PROVIDED INFORMATION |
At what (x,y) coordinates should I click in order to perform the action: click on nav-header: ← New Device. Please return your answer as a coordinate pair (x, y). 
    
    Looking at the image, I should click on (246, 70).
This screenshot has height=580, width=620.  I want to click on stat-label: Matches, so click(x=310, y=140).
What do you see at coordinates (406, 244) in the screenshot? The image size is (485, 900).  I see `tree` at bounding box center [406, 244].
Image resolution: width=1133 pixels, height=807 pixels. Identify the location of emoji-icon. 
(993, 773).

--

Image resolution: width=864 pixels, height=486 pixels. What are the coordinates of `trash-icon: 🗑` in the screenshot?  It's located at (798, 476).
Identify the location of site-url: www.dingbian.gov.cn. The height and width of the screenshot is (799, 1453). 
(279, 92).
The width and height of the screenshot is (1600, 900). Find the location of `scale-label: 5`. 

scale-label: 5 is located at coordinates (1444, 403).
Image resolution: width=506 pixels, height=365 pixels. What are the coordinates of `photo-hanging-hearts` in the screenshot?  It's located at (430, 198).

DIRECTIONS |
Pick out every line in the listing above that contains the word "Identify" and copy each of those lines in full.

RESPONSE TO THIS EXERCISE |
Image resolution: width=1133 pixels, height=807 pixels. Identify the location of emoji-icon. 
Identify the location of site-url: www.dingbian.gov.cn. The height and width of the screenshot is (799, 1453). 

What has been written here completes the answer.